An EBNF Grammar for Lambda Expressions.

• Terminal symbols: 'λ', ., (, ), and the letters a through z .
• Nonterminal symbols: <expression>, <variable>, <application>, <primary> .
  
• The starting symbol is: <expression> .
  
• Derivation rules:
  1. variable ::= <letter> .
     
  2. expression ::= 'λ' <variable> '.' <application> | <application> .
  3. application ::= <application> <primary> | <primary>
  4. primary ::= <variable> | '(' <expression> ')'

Notes on this Grammar. In rule 2, we can the part before the dot corresponds to a function header and parameter list. The part between the dot and the vertical bar is the body of the function. An application corresponds to a function call.

Rule 3 says that application associates to the left, like + and * in C (and unlike =). In practice, this means that the expression     a b c     means     (a b) c     instead of     a (b c), where a, b, and c are all expressions. Parentheses may be used to override this association.

ENTRIES SUPPLIED:
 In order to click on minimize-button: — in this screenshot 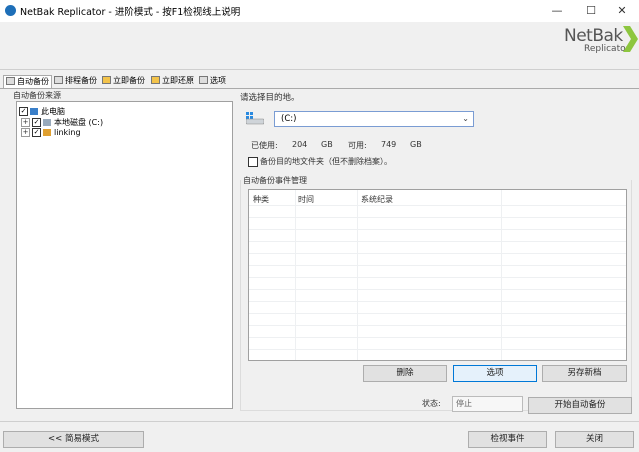, I will do `click(557, 11)`.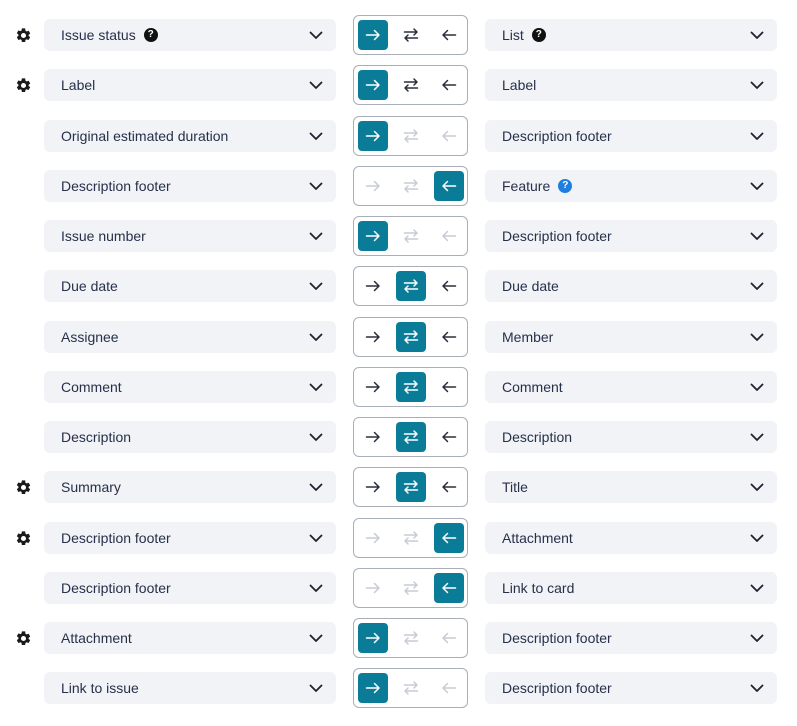 The image size is (797, 726). What do you see at coordinates (190, 35) in the screenshot?
I see `source-field-select: Issue status ?` at bounding box center [190, 35].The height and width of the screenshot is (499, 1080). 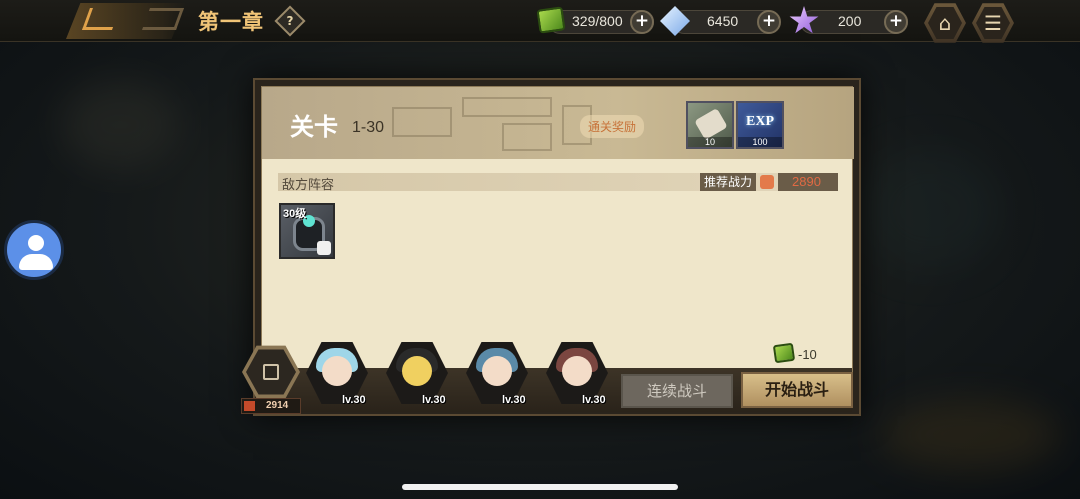 I want to click on home-icon: ⌂, so click(x=945, y=23).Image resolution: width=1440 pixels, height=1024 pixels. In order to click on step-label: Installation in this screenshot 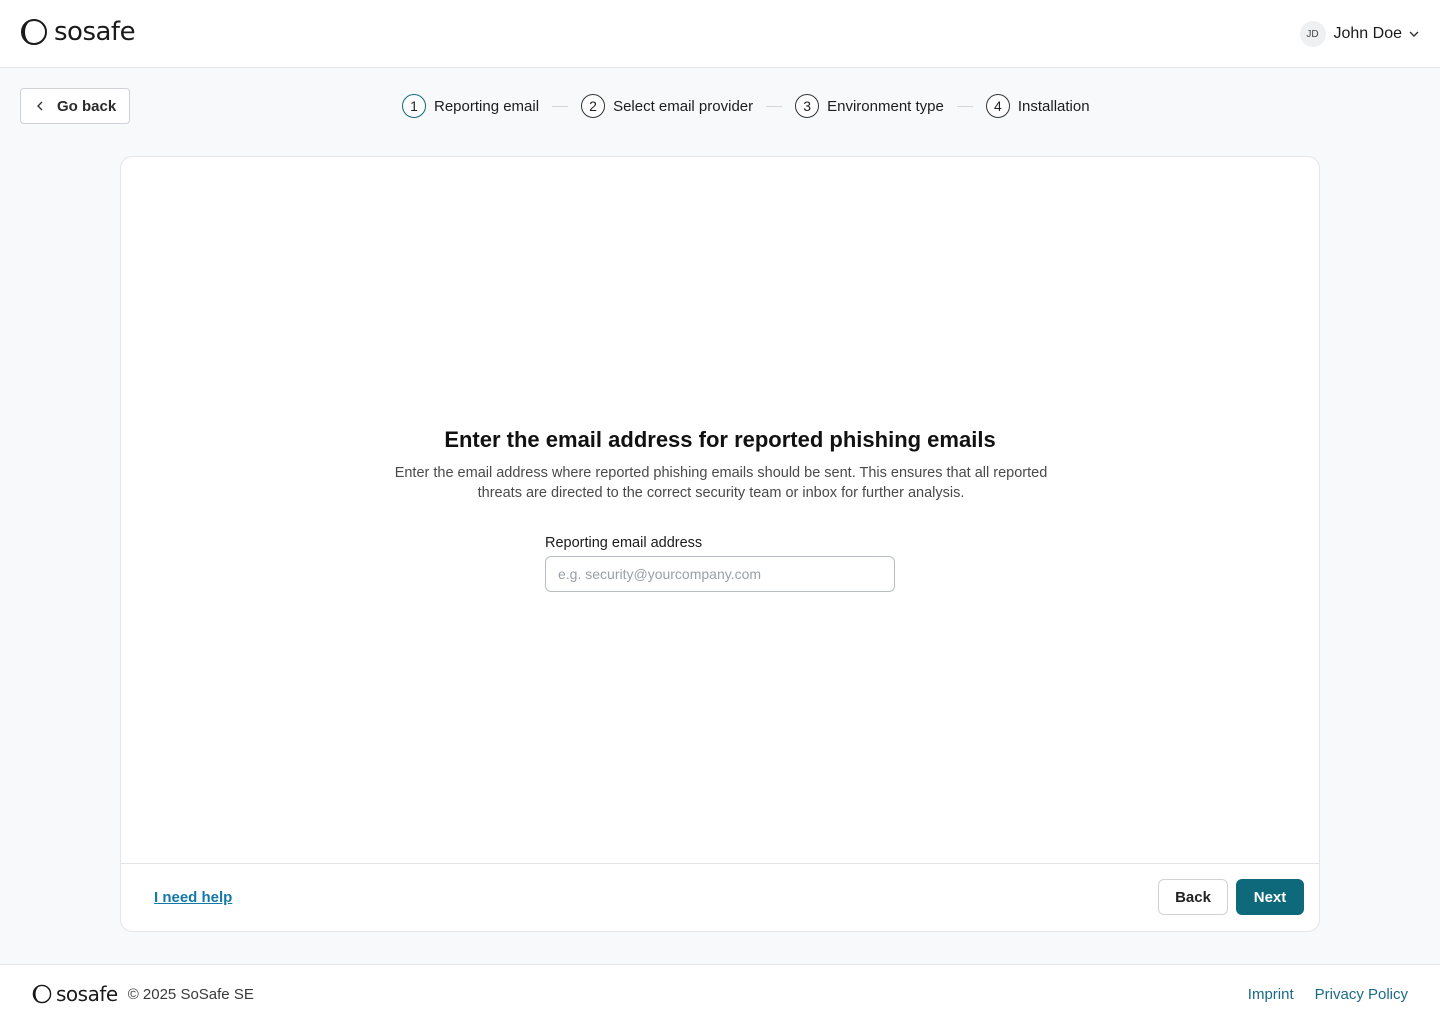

COMPLETE THE FOLLOWING:
• A. List the nonterminal symbols given in the lambda expression grammar.
• B. According to the lambda expression grammar notes, what does an application correspond to?
• C. Extend the lambda expression grammar notes, starting after their final sentence.
The entries are separate material from the lambda expression grammar.

YOUR WRITTEN ANSWERS:
• A. <expression>, <variable>, <application>, <primary>

• B. An application corresponds to a function call.

• C.
Rules 2, 3, and 4, taken together, mean that parentheses may be freely added around any expression. Parentheses may also be dropped when they are redundant. For example:
((a b)) c     can be simplified to     (a b) c

Renaming. As in any programming language, you can change the name of a parameter is all references to that parameter are also changed. Thus, there are many equivalent ways to write the number 1, including these:    1 = λx.λy.xy     and     1 = λp.λq.pq

Binding and scope. Each λ creates one parameter (bound variable). The scope of a binding is from the lambda that declares it to the end of the formula, or to the parenthesis that closes the function by matching the paren just before the lambda. For example, there are three bound variables in this formula:     (λn.(λx.λy.nx(xy))) p(pq)     The scope of n is (λx.λy.nx(xy)), the scope of x is λy.nx(xy), and the scope of y is nx(xy).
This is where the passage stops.